Artificial intelligence is beginning to change how businesses buy — and how distributors compete. A new report from global consulting firm Kearney finds that AI-powered “procurement agents” are starting to make purchasing decisions once managed by human buyers, setting up a major shift in the way industrial and wholesale suppliers sell online.
Kearney calls the emerging model “agentic commerce” — a system where AI anticipates needs, compares suppliers and pricing, and automatically executes purchases. The firm’s consumer research shows six in 10 U.S. shoppers expect to use AI shopping agents within the next year, and similar patterns are emerging in B2B channels as corporate buyers automate procurement to save time and costs.
“It’s no longer about having a digital catalog or e-commerce site. The question is whether your brand even shows up in an AI agent’s decision-making process, said Katherine Black, a partner in Kearney’s consumer and retail practice and lead author of the report.”
The shift could have far-reaching implications for distributors that rely on long-term customer relationships and negotiated contracts. In the agentic model, algorithms — not purchasing managers — determine which suppliers appear in a company’s workflow, at what price, and under what terms.
AI Adoption Segments
Kearney’s research identifies four segments influencing adoption:
- Early adopters (15%) use AI to automate repetitive tasks such as reordering consumables and MRO (maintenance, repair, and operations) supplies.

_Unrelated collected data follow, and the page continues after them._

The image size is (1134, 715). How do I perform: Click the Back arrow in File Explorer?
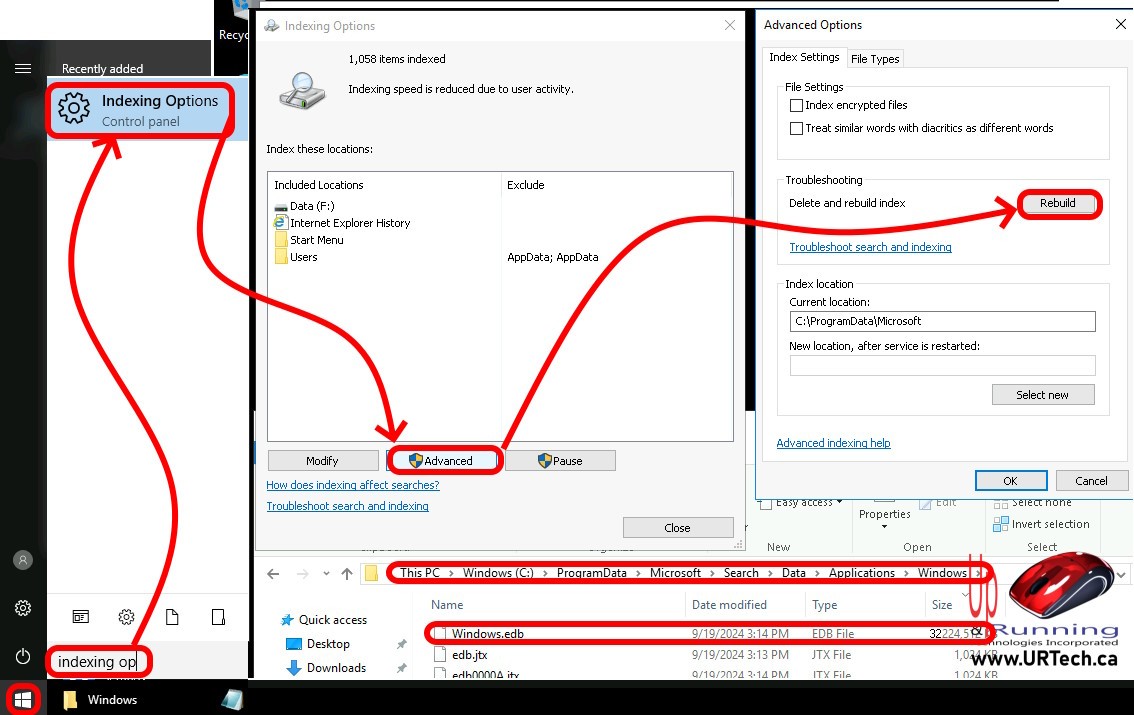coord(273,574)
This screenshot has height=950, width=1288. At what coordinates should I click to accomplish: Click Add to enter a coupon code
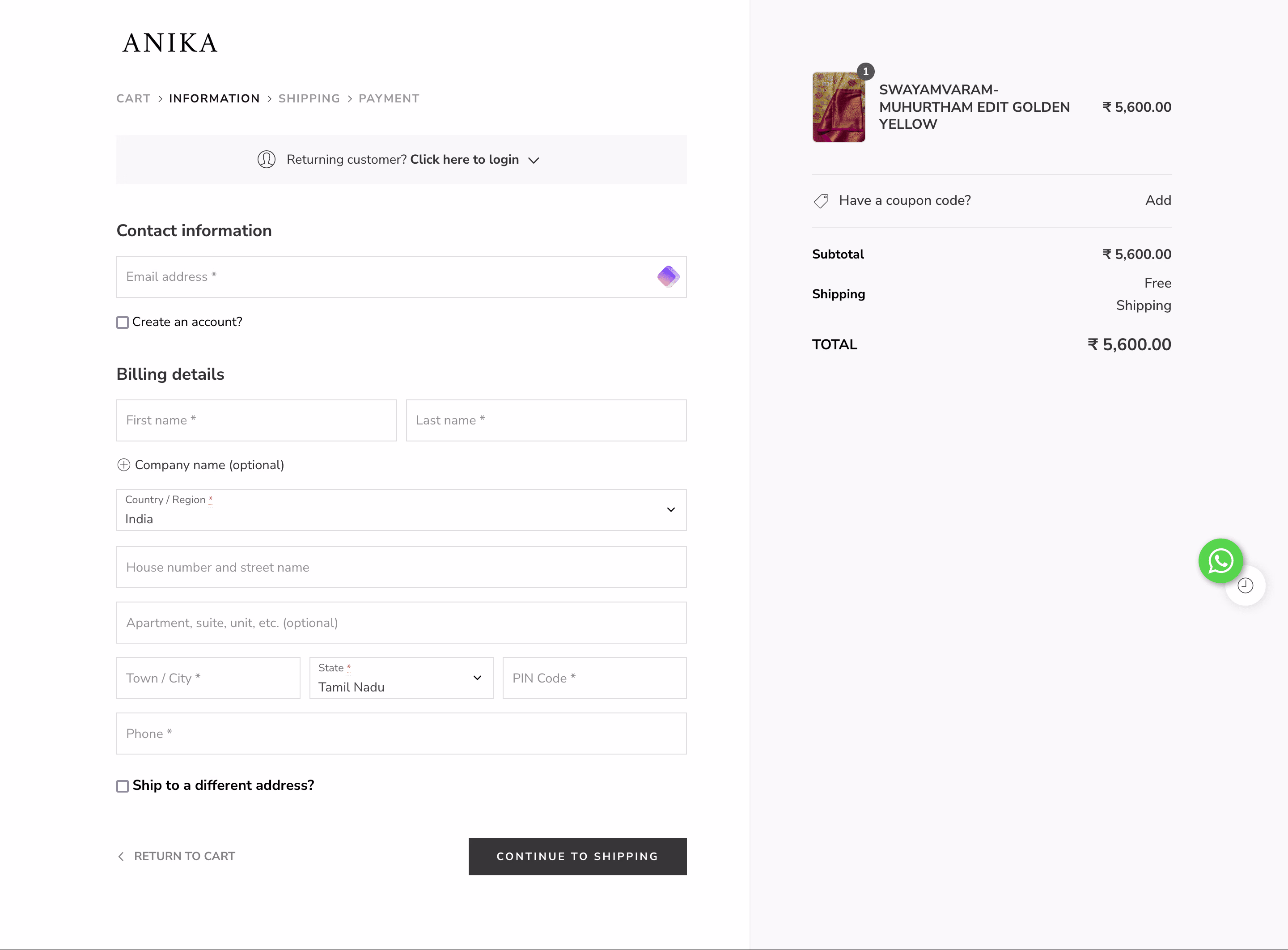[x=1157, y=200]
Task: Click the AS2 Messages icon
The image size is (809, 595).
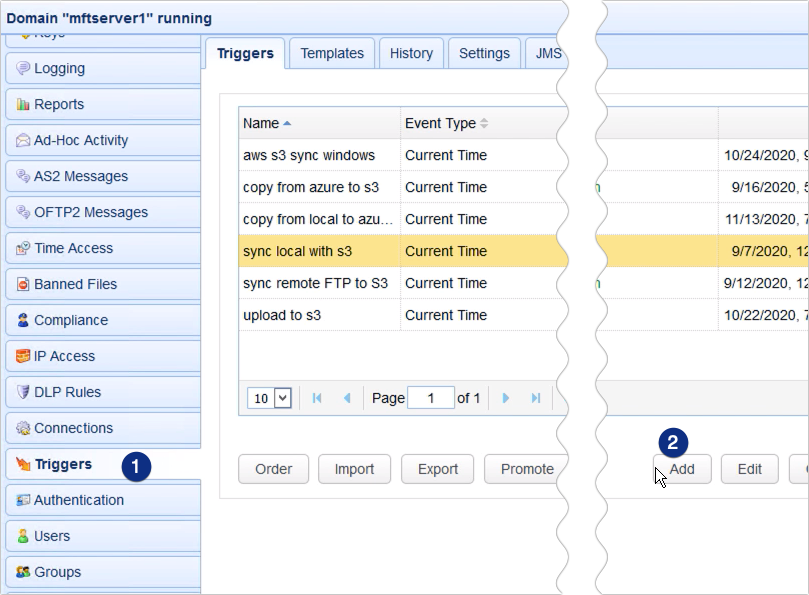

- Price-driven pragmatists (35%) are motivated by guaranteed savings or dynamic pricing advantages.
- Skeptics (30%) want control over data privacy, supplier transparency, and final approval.
- Loyalists (20%) prefer familiar brands and human contact in purchasing decisions
- Despite these differences, most buyers want transparency and proof of savings — what Kearney calls the B2B equivalent of “smart shopping.”
Platforms Gain Power
Competitive advantage is shifting from traditional distributor catalogs to AI-enabled procurement platforms such as ChatGPT, Google Gemini, Coupa, and SAP Ariba, which aggregate data and connect buyers to multiple suppliers.
Kearney’s analysis suggests distributors could see earnings before interest and taxes (EBIT) erosion of up to 500 basis points as pricing transparency increases and platform fees take hold. The firm estimates average selling prices could decline 8%, fulfillment costs could rise 10%–15%, and agent platforms could take about 4% per transaction.
The Marketing Shift
As AI systems control more discovery and purchasing, marketing dollars are likely to move “upstream” — toward the platforms where agents operate.
“The new storefront for distributors isn’t your website or your sales rep,” Black said. “It’s the algorithm that determines what your customer’s AI sees first.”
Becoming Agent-Preferred
Kearney advises distributors to prepare by becoming “agent-preferred suppliers.” That means structuring product data for machine readability, building open APIs for inventory visibility, offering transparent pricing, and ensuring reliable fulfillment.
“The next arms race in won’t be for shelf space or ad clicks,” Black said. “It will be for algorithmic preference — being the supplier an AI agent consistently selects.”
Kearney’s report frames agentic commerce as both a disruption and an opportunity. Buyers may gain convenience and efficiency, but distributors face tighter margins and the risk of invisibility in an AI-driven marketplace.